The average teenage boy consumes 34 teaspoons of sugar a day, or about 544 calories from sugar. Even more troubling, this isn’t just putting kids at risk for heart attacks at some remote later date in their lives. It’s killing them before their 20th birthday. This is not to mention the psychiatric borage they take on being overweight and picked on.
This new research syncs with decades of data on how sugar causes insulin resistance, high triglycerides, lower HDL (good) cholesterol and dangerous levels of LDL (bad) cholesterol. It also triggers the inflammation we now know is at the root of heart disease. Inflammation is the root of ALL chronic illness.
Fats have been unfairly blamed.
With the exception of trans fats and hydrogenated oils, fats are actually protective. Protective fats include the omega-3 fats found in nuts and olive oil, which has proven to reduce heart attack risk by more than 30% in a recent large randomized controlled study.
Omega 3 fatty acids have an anti-inflammatory effect on the system.
Be curious and start cracking the code of long term wellness by caring for your own personal machine. That is the one that will carry you to the grave. You live with yourself 365 days of the year and you only see your healthcare practitioner 1-2 a year.
How are they going to know everything about you?
How to Cure Sugar Addiction
America lags far behind the rest of the world in addressing this problem. Why do we not take the obesity crisis caused by sugar addiction seriously?
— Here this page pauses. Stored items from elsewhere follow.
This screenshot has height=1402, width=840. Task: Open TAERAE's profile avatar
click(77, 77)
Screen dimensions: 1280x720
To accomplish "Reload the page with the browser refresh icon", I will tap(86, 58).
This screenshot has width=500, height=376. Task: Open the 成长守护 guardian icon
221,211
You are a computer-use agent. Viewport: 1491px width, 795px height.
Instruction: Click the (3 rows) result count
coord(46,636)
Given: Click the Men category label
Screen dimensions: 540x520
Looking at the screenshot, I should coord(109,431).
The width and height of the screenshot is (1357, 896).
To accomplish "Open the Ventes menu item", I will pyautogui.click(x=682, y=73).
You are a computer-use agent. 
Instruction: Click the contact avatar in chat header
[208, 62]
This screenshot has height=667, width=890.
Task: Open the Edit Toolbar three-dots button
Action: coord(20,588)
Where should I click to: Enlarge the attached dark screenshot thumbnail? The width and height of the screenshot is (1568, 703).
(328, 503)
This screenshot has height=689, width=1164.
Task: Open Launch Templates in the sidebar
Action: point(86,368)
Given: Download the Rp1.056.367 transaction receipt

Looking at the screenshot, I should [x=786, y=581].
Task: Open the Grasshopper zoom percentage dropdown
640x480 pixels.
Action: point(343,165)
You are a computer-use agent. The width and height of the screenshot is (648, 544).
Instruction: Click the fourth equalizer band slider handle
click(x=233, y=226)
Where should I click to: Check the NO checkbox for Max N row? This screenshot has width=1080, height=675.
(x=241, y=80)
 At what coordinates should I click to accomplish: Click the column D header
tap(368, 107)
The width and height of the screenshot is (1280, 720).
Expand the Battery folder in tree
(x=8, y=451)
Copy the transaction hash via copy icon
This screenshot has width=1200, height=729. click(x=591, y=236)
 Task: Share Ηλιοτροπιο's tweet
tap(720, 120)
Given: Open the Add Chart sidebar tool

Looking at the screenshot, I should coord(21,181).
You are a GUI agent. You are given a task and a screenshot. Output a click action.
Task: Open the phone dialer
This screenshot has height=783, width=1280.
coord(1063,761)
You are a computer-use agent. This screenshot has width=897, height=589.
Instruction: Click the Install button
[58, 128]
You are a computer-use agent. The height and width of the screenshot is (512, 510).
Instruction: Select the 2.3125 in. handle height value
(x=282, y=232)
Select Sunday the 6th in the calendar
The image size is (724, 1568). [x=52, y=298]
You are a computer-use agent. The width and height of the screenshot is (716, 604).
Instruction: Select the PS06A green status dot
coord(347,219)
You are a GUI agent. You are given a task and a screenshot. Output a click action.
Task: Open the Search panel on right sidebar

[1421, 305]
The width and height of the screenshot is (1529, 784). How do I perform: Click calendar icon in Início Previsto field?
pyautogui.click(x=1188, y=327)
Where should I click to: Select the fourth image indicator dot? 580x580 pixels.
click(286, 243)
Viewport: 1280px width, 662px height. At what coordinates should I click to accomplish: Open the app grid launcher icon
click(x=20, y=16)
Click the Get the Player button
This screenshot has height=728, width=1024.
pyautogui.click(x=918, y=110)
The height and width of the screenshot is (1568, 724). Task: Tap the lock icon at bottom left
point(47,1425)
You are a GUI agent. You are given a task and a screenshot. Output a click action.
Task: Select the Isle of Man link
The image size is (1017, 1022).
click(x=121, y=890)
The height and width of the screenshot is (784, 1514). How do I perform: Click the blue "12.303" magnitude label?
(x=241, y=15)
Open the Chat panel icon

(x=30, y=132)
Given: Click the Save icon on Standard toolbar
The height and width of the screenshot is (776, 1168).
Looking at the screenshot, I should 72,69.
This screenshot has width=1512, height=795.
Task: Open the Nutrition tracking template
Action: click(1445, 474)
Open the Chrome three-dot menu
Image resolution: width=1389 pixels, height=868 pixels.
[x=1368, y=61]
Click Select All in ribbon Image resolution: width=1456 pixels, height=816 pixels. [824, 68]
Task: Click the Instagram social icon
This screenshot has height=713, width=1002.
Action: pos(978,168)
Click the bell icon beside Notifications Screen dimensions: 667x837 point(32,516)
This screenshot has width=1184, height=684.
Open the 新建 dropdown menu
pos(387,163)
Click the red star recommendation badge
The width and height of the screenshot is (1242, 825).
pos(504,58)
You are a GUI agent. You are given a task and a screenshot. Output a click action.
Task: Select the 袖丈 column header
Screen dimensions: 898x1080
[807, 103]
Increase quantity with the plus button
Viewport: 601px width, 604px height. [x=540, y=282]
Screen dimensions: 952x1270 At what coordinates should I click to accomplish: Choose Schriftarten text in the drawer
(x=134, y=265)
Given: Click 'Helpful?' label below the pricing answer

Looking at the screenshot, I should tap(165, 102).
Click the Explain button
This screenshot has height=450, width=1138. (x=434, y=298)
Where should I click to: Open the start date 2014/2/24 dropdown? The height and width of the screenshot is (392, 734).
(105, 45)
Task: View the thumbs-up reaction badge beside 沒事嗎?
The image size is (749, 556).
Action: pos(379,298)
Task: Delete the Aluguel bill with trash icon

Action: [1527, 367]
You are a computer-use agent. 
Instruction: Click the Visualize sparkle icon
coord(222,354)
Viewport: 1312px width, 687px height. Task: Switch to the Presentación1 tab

It is not mean to think about consequence, creating a system that induces accountability may get a foot hold on the problem. Implementation of plans that include taxing soda, banning junk food television advertising, and eliminating processed foods, junk food and sugar-sweetened beverages from schools are a few places that would have great impact.
More than 15 countries have targeted sugar-sweetened beverages by taxing them — a strategy that’s proven successful.
What if we revamped food labeling to make it clear if a food is good, should be consumed with caution, or is bad for you?
Most of us never read labels and for all we know we could be consuming arsenic. It is said that man perishes for lack of knowledge. Many of our nutritional issues are a lack of education.
In the United States, even someone with a Ph.D. in nutrition has trouble deciphering food labels. How can the average person be expected to know?
Sugar is as much as eight times more addictive than cocaine.
Recent and mounting scientific evidence clearly proves that sugar and flour, which raises blood sugar even more than table sugar, is biologically addictive. Breaking a sugar addiction is harder to break than an addiction to crack cocaine.
After all you have to eat every day, but if you stay away from the drug, you never have to go back. In fact, sugar is as much as eight times more addictive than cocaine.
The average American consumes about 152 pounds of sugar and 146 pounds of flour a year. It’s imperative that we revamp our outdated and dangerous dietary guidelines.
We need clear strategies and medical programs to help people understand and address the health risks and addictive nature of sugar and refined carbohydrates.
Start by educating yourself.
Ask your health care provider, read up on the glycemic index, and get to know how sugar and insulin are either friend or foe. Don’t be one that is in the dark and allowing your own health to go down the tubes for lack of knowledge or because of an addictive stronghold.